**Task instructions**.
Please state how many lines in the records below contain the word "mode"; the answer should be a number and nothing else.

Material for this task below:

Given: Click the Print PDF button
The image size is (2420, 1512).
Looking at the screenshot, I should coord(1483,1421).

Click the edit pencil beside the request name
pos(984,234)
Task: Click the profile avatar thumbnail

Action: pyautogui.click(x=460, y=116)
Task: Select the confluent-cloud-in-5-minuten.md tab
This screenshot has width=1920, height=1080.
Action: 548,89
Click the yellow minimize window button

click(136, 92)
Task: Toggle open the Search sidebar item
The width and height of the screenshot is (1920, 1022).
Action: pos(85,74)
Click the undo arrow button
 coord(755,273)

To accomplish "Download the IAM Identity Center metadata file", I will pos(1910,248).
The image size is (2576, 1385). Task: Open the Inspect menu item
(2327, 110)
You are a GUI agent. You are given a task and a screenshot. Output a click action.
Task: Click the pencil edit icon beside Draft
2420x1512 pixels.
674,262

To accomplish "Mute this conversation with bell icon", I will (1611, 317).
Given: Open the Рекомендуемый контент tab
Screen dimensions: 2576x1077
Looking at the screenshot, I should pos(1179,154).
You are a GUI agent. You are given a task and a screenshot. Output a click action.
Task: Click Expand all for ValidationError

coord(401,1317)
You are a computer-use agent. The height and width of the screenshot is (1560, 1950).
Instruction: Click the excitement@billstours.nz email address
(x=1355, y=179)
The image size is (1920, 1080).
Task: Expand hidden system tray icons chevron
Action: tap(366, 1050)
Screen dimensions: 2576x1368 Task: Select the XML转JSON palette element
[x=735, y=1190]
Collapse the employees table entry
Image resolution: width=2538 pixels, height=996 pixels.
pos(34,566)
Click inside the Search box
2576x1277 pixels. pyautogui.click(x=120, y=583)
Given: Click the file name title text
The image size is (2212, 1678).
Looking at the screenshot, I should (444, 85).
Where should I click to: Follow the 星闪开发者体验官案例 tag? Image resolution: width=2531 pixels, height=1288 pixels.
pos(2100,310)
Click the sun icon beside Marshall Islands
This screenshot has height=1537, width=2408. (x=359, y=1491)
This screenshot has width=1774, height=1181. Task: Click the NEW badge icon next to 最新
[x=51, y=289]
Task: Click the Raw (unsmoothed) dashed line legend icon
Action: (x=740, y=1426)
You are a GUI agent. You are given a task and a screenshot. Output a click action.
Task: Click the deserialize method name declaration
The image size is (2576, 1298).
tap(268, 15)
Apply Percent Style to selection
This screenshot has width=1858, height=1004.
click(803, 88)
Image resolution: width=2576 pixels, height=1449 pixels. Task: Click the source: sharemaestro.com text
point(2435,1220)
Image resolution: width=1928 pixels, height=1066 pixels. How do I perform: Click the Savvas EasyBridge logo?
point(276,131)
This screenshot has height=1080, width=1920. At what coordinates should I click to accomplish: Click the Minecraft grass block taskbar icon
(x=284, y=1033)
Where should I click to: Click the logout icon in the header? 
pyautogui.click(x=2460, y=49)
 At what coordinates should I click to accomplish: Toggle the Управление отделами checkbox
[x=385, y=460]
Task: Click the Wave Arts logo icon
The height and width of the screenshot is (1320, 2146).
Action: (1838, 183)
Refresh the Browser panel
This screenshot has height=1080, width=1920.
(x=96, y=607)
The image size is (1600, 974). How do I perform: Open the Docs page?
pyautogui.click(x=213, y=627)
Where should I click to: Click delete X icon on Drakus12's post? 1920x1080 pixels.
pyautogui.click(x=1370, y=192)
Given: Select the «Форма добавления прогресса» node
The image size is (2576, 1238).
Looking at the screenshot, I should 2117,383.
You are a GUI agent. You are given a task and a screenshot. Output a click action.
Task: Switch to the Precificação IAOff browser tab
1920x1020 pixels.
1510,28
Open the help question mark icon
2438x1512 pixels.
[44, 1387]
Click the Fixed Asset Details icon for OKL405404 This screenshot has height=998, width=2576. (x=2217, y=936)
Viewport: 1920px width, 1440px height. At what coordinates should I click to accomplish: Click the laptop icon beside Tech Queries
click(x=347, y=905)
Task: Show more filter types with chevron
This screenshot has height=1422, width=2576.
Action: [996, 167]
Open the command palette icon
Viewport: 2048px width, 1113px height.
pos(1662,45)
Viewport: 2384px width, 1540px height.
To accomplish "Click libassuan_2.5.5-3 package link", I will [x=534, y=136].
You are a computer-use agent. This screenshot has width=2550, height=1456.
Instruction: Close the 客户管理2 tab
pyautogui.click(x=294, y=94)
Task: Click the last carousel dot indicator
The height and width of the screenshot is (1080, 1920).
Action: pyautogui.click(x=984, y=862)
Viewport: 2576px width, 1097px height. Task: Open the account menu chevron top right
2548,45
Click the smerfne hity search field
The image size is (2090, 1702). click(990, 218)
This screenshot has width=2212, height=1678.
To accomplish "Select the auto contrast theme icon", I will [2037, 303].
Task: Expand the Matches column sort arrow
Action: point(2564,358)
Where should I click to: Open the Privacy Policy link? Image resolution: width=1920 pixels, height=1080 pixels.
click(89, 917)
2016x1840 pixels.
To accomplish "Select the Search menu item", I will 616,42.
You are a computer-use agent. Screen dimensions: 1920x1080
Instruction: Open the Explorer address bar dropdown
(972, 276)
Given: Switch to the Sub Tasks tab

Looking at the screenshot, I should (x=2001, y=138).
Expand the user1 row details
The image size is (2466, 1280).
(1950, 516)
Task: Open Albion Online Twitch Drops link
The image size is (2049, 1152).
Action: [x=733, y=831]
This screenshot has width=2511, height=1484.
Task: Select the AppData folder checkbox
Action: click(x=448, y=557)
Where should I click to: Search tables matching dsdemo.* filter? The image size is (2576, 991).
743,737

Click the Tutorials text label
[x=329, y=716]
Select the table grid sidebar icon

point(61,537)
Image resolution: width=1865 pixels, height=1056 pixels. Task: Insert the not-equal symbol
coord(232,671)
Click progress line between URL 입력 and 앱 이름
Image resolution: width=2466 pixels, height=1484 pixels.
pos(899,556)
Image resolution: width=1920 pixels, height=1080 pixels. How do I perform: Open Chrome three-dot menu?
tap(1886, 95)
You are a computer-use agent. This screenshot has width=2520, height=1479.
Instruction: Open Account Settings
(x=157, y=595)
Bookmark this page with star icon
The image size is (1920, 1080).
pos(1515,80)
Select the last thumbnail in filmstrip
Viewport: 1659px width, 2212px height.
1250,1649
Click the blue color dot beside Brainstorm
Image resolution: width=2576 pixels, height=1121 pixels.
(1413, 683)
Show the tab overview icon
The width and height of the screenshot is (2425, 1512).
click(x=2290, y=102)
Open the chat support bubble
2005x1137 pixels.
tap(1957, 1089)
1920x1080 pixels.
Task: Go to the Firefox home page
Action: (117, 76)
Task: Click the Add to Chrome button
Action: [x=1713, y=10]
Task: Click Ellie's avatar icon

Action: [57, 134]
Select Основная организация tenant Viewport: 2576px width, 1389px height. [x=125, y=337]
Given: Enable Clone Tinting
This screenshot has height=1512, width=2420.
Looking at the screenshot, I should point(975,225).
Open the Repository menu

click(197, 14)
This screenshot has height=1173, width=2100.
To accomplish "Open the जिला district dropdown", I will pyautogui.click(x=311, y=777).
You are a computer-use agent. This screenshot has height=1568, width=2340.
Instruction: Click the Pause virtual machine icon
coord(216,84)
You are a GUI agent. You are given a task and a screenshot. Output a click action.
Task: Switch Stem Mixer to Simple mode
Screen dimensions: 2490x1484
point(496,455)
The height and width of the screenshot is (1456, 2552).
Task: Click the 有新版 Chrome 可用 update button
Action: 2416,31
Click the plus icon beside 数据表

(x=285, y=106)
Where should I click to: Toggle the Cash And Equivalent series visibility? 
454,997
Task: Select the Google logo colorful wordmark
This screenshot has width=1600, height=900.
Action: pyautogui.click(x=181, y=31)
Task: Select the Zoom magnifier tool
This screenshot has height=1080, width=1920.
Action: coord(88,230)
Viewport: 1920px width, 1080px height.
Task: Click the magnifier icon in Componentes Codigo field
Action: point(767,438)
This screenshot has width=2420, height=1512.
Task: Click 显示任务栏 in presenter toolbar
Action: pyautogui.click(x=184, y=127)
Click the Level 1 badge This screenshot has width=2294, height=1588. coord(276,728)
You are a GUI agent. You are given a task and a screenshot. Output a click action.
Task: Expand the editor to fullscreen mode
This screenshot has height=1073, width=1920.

End of Material for this task.

**Response for this exercise**.
2